Oct 25 2013
By Eleanor McDermid, Senior medwireNews Reporter
A genetic analysis reported in Nature suggests two mechanisms that could lead to bipolar disorder.
One mechanism is dysfunction of the well-established glycogen synthase kinase 3 pathway, which responds to standard mood-stabilizing treatment. The other is “synaptic dysfunction associated with an E/I [excitatory/inhibitory] balance shifted towards excitation, which could result in hyperkinetic behaviours,” say study author Huda Zoghbi (Baylor College of Medicine, Houston, Texas, USA) and co-workers.
This type of process may underlie mania in patients with rapid-cycling bipolar disorder, who are difficult to treat, they suggest.
They draw their conclusions from their research using a mouse model that overexpresses SHANK3, a gene that encodes a scaffolding protein involved in assembling complexes at the postsynaptic density. Mutations and deletions affecting SHANK3 have been implicated in human psychiatric disorders, but this is the first direct evidence that its overexpression is also deleterious, says the team.
The mice were hyperactive, and this behavior was exacerbated, rather than decreased, by stimulant treatment, which is characteristic of mania. And on further study, the mice scored more highly than wild-type mice in tests of behaviors observed in people during manic episodes.

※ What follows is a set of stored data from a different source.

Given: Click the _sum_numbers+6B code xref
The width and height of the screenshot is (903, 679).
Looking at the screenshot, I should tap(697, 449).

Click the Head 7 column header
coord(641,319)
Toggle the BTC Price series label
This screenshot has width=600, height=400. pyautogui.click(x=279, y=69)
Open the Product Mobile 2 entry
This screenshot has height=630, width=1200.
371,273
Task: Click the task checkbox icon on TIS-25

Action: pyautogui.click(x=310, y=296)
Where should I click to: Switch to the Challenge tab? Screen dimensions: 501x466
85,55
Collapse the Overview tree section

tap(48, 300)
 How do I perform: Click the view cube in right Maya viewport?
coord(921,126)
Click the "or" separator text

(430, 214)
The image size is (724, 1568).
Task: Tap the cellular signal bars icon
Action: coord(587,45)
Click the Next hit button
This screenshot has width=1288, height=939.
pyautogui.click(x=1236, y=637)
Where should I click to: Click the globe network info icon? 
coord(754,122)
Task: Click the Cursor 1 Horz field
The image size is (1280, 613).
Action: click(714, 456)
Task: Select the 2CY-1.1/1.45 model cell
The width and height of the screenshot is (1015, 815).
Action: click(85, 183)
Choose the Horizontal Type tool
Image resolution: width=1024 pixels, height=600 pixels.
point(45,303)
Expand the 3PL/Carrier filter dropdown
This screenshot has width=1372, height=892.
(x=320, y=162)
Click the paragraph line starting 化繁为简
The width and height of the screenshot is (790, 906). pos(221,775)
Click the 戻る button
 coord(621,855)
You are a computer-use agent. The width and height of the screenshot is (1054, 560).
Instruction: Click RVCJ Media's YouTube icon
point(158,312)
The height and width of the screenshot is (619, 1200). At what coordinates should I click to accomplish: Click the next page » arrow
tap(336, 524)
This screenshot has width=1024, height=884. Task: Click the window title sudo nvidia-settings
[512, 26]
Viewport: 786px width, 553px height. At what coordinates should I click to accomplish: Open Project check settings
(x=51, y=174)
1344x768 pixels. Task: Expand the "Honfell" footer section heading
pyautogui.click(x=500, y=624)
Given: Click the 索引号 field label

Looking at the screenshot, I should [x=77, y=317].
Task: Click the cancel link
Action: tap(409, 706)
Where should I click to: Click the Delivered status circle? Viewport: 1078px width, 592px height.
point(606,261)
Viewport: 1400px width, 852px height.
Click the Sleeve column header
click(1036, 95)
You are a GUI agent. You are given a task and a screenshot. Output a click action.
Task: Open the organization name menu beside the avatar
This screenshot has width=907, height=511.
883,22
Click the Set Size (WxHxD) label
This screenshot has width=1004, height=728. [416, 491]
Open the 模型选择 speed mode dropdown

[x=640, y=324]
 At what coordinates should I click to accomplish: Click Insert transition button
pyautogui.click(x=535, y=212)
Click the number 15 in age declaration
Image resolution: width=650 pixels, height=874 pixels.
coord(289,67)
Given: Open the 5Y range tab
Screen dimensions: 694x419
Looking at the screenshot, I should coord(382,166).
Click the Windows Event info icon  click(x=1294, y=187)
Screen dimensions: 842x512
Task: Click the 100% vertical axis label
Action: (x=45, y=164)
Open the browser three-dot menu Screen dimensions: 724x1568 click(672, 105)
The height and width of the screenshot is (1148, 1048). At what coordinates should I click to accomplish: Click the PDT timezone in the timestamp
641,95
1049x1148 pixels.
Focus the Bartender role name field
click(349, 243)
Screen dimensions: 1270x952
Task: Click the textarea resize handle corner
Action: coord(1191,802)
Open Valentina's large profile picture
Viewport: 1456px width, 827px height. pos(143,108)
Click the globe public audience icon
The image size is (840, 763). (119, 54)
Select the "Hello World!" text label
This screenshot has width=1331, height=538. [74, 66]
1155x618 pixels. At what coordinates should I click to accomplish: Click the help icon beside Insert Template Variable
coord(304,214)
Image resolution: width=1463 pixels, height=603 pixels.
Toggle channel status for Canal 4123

The team also used a genetics database to identify two patients with very small duplications in chromosome 22 that included SHANK3. One patient had bipolar disorder and epilepsy and the other was diagnosed with combined-type attention deficit hyperactivity disorder, had seizures, and was resistant to stimulant treatment.
“The remarkable similarity of the neurobehavioural phenotypes between the mouse model and patients with SHANK3 duplications supports the notion that SHANK3 overexpression causes a hyperkinetic neuropsychiatric disorder that approximates mania,” say the researchers.
They also found that the synaptic E/I balance in the mice was shifted towards excitation, explaining why they had spontaneous seizures, as did the two patients with overexpressed SHANK3. The shift in the mice was due to increased F-actin levels.
Although the manic behavior of the mice was not decreased by treatment with mood stabilizers, they did respond to treatment with an anti-epileptic drug that is also approved to treat manic and mixed episodes, supporting the notion of two distinct pathways to mania.
“[O]ur study advances our understanding of the human diseases associated with SHANK3 and the mechanisms that can lead to bipolar disorder,” say Zoghbi et al.
They add: “We believe this sort of pharmacogenetic analysis in model organisms could improve treatment strategies for patients with bipolar disorder as the genetic underpinnings of each patient’s illness are elucidated.”